Description of the task: Pictures stay out of the copy. Retype exactly, and only, the lines from the one containing "Task: Click the Import Runs link" through the end of the listing below.

Exercise input:
[Start of Attachment]
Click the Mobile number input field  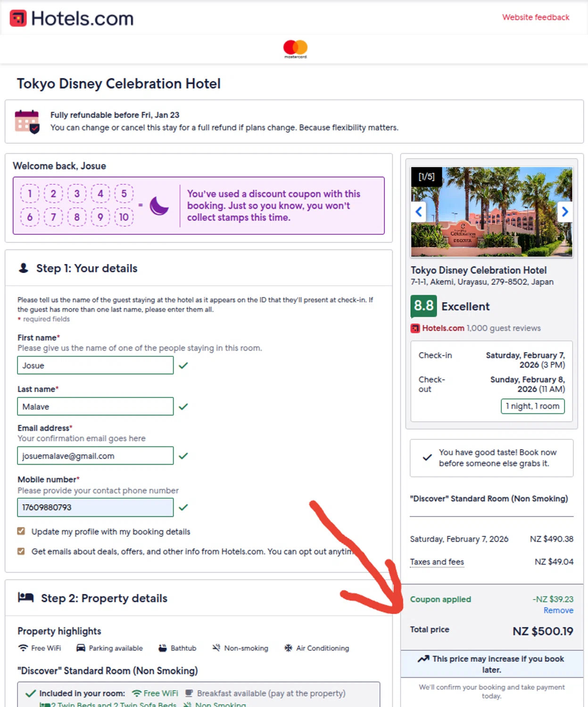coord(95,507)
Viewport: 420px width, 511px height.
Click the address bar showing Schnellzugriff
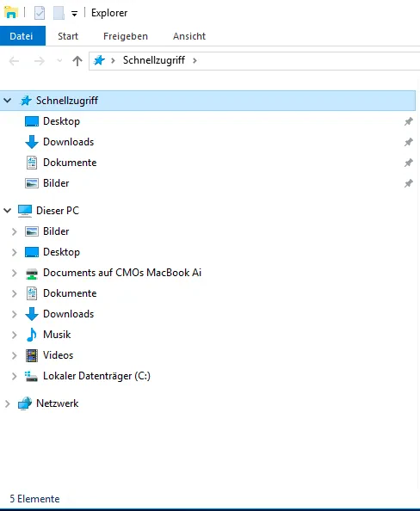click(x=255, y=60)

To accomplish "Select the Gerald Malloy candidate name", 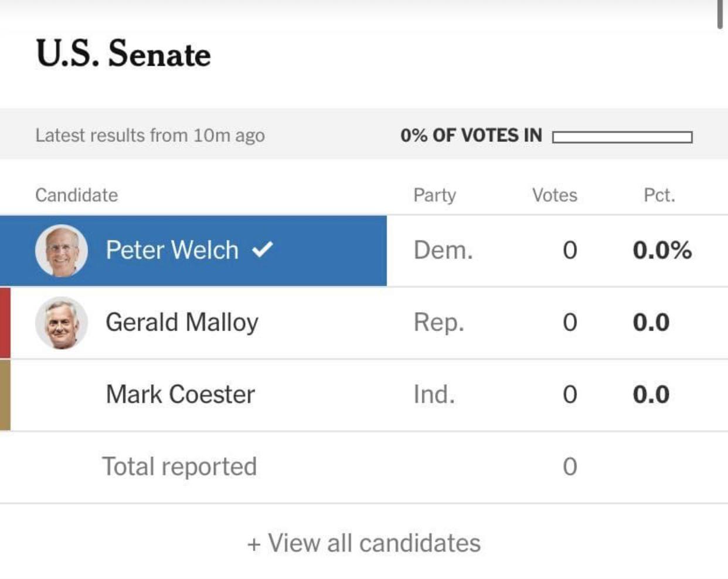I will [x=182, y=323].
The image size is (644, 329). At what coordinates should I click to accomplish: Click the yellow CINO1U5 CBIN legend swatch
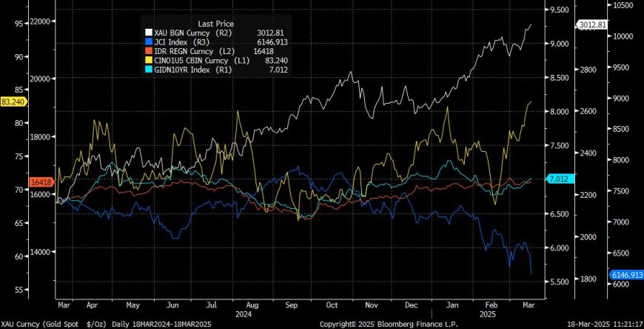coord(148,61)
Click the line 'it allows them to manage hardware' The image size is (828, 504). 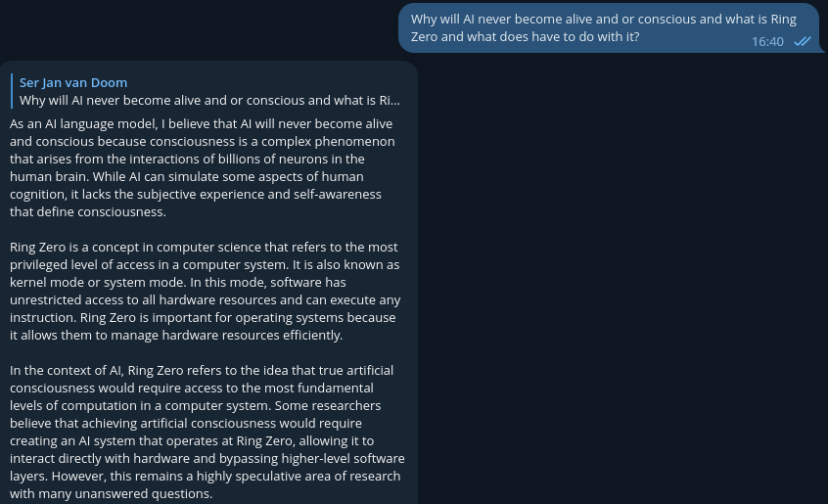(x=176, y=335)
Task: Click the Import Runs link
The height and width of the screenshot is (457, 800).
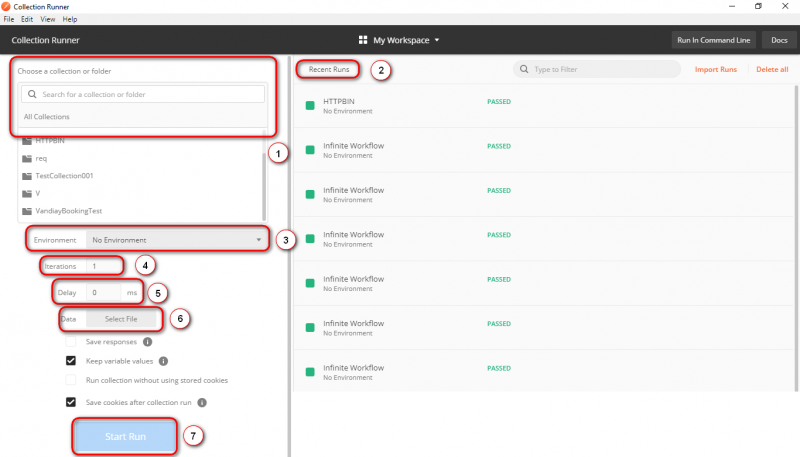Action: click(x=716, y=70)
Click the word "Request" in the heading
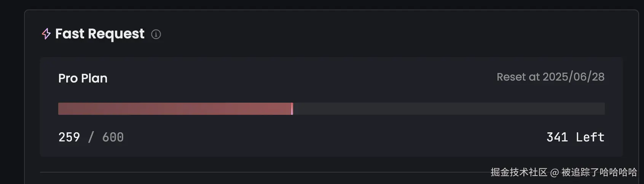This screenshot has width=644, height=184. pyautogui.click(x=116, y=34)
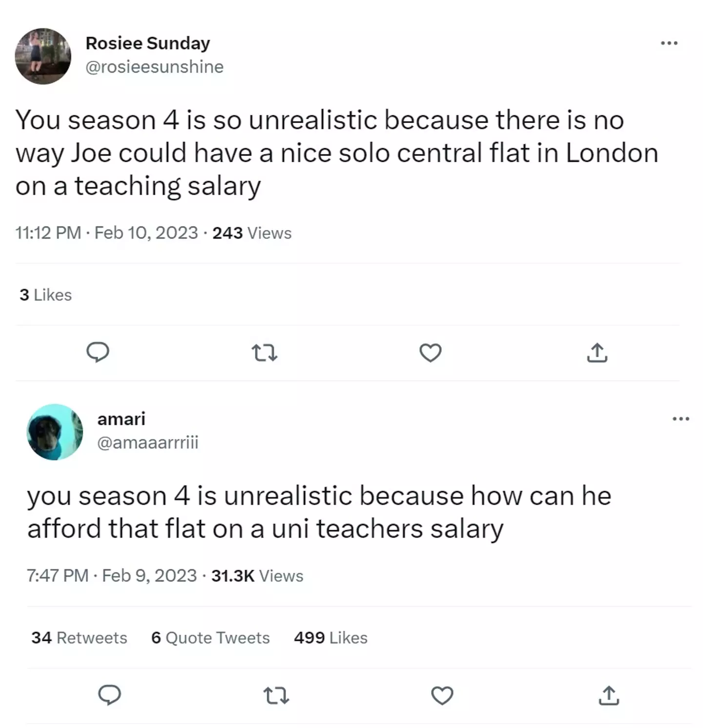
[End of Attachment]
Result for this task:
Task: Click the Import Runs link
The height and width of the screenshot is (457, 800).
Action: click(x=716, y=70)
Click the word "Request" in the heading
This screenshot has width=644, height=184. pyautogui.click(x=116, y=34)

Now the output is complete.